* TASK PROMPT:
Copy nothing from the entries below except the lines from the one containing "Open the help question mark icon" through the one containing "Given: Click the", and copy those exactly.
########################################
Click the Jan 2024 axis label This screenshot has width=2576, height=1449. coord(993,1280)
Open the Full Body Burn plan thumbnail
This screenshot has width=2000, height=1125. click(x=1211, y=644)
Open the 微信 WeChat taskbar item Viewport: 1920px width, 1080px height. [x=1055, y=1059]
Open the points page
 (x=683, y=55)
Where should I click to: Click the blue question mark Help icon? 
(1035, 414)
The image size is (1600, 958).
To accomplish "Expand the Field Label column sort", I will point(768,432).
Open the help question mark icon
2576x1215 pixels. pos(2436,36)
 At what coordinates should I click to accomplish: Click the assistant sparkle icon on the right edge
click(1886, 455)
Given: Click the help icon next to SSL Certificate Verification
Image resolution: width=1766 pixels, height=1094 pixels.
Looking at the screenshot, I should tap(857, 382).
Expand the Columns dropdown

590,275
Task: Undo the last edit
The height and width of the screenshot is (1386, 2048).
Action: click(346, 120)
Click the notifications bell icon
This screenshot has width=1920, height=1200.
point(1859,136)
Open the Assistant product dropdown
########################################
* REPLY:
Open the help question mark icon
2576x1215 pixels. pos(2436,36)
 At what coordinates should I click to accomplish: Click the assistant sparkle icon on the right edge
click(1886, 455)
Given: Click the help icon next to SSL Certificate Verification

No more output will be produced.